I'm using python 3.6 and I have long lists of id numbers that I'd like to cache in files, but only load them to memory when needed. Ideally, I'd like them to appear as list-type variables that load from file when accessed, as follows.
""" contents of a library file, canned_lists.py """
list_of_ids = []
def event_driven_on_access_of_list_of_ids():
# don't allow access to the empty list yet
global list_of_ids
with open("the_id_file.csv", "r") as f:
list_of_ids = f.readlines()
# now the list is ready, it can be accessed
""" contents of a calling file, script.py """
import canned_lists
for id in canned_lists.list_of_ids: # at this point, list_of_ids should populate from a file
print("do something with the ids")
Alternative option A would be to use a function rather than a variable. This works and is really not bad, but aesthetically, I'd like to import a list and use a list rather than a function.
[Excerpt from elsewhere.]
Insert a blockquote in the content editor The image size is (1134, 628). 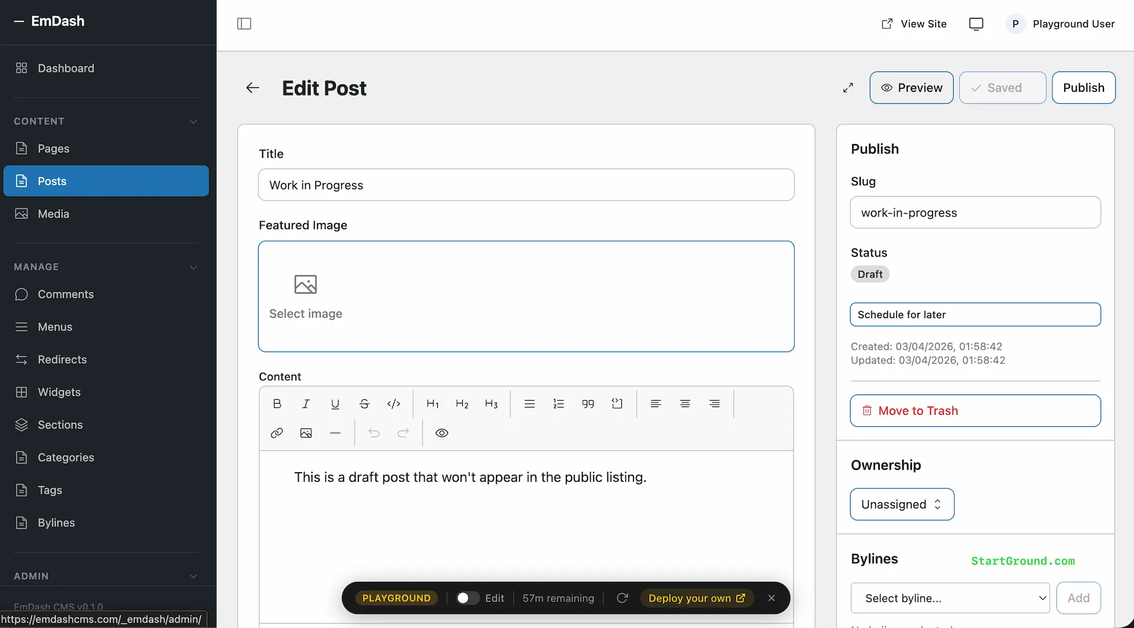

""" contents of a library file, canned_lists.py """
def get_list_of_ids():
with open("the_file.csv", "r") as f:
return f.readlines()
Alternative option B would be to just store the data in code. The lists can be nearly 20,000 ids, so option B is clumsy and hard to manage. It also causes PyCharm to tell me my file sizes exceed configured limits of Code Insight features. I could probably increase the limits, but it seems more reasonable to just move data out of code.
""" contents of a library file, canned_lists.py """
list_of_ids = [123, 124, 125, 126, ]
Does python have a way to support changing a variable 'on access' to support the top option? Or does anyone have a better idea? I'll probably implement alternative A as it's perfectly functional, but I'm eager to learn from more advanced pythonistas.